## WORK REQUEST:
Transcribe nothing but the lines from the one with "Task: Collapse the footer div node" to the end of the entries, both included, keeping each exact and leaving every picture out.

## AVAILABLE RECORDS:

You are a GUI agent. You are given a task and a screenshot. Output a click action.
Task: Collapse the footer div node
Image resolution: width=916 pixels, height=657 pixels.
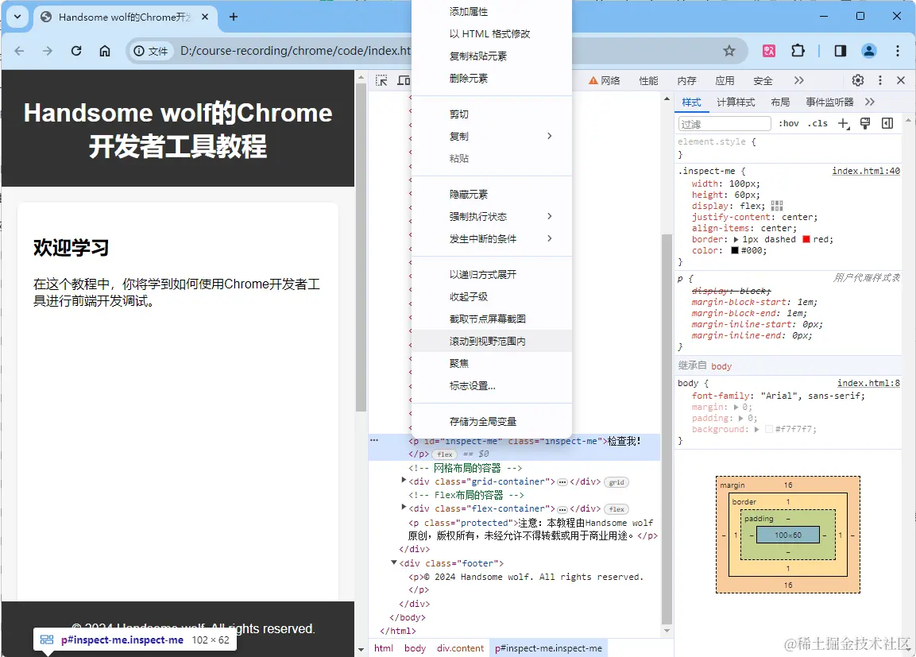394,562
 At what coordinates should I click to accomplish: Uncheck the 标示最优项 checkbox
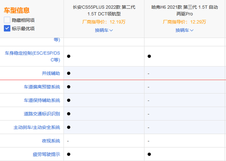pyautogui.click(x=7, y=28)
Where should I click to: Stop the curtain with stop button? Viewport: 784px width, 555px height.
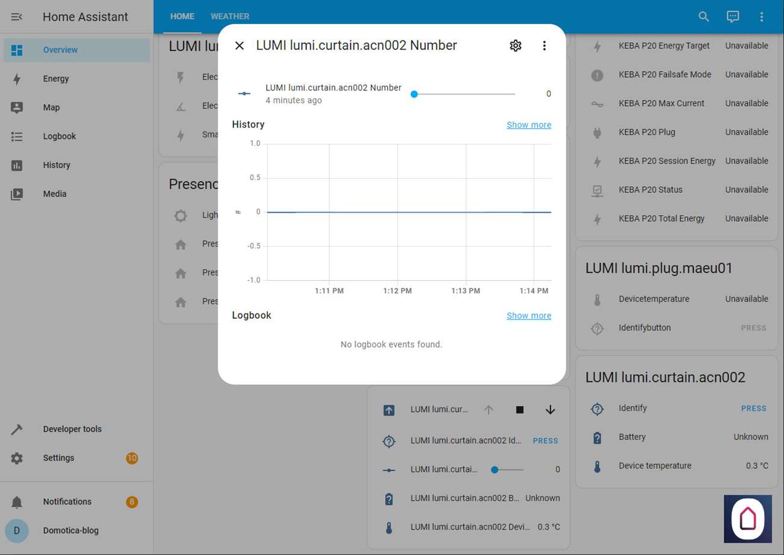pos(520,410)
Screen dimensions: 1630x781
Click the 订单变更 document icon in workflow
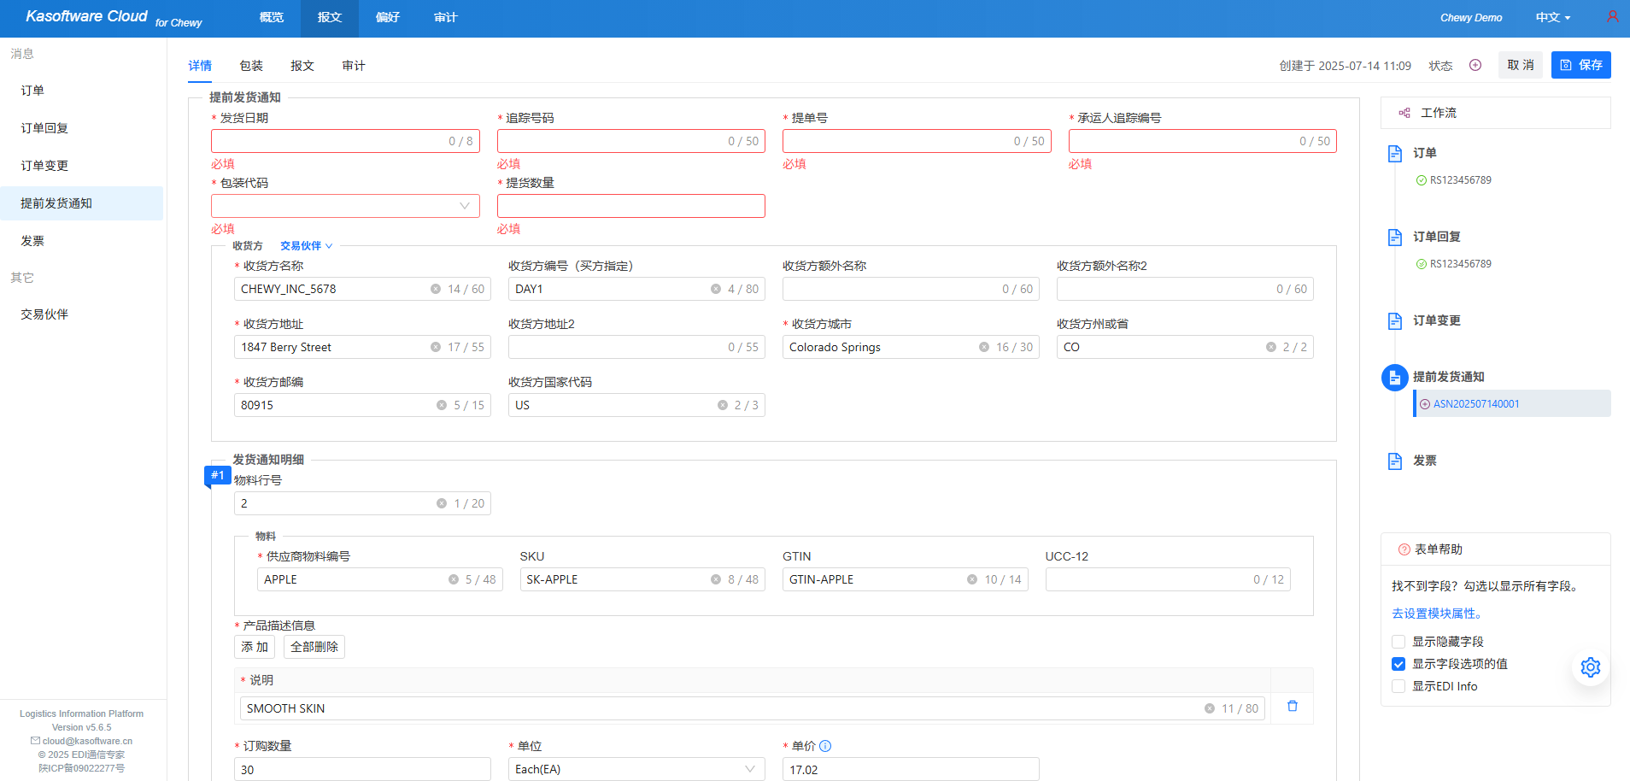(x=1395, y=321)
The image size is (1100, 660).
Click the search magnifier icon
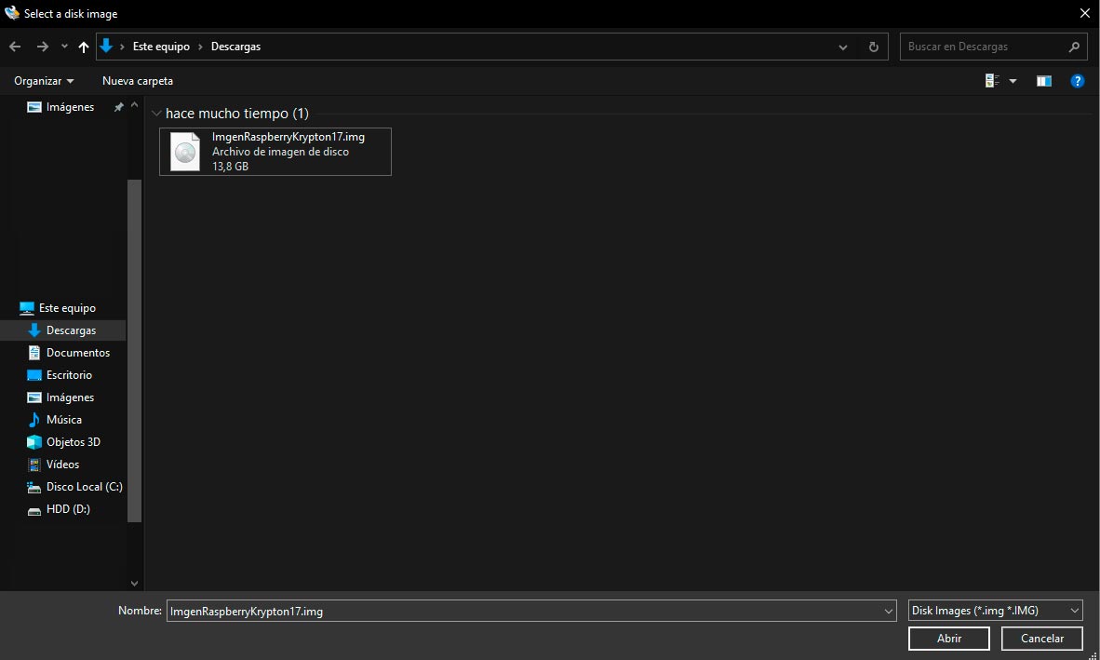(x=1073, y=47)
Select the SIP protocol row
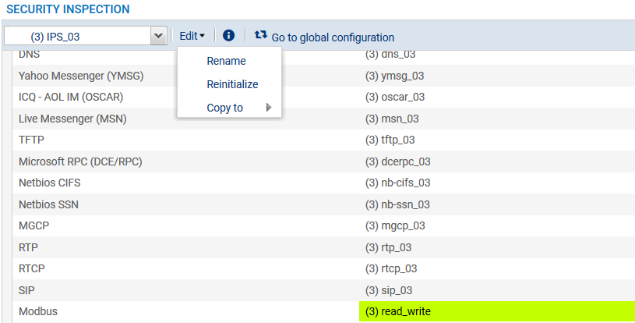Viewport: 635px width, 323px height. [x=28, y=290]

## OUTPUT:
Task: Collapse the footer div node
Image resolution: width=916 pixels, height=657 pixels.
394,562
 At what coordinates should I click to accomplish: Uncheck the 标示最优项 checkbox
pyautogui.click(x=7, y=28)
Where should I click to: Stop the curtain with stop button? Viewport: 784px width, 555px height.
pos(520,410)
Screen dimensions: 1630x781
Click the 订单变更 document icon in workflow
(x=1395, y=321)
The image size is (1100, 660).
Click the search magnifier icon
(x=1073, y=47)
Select the SIP protocol row
Viewport: 635px width, 323px height. [x=28, y=290]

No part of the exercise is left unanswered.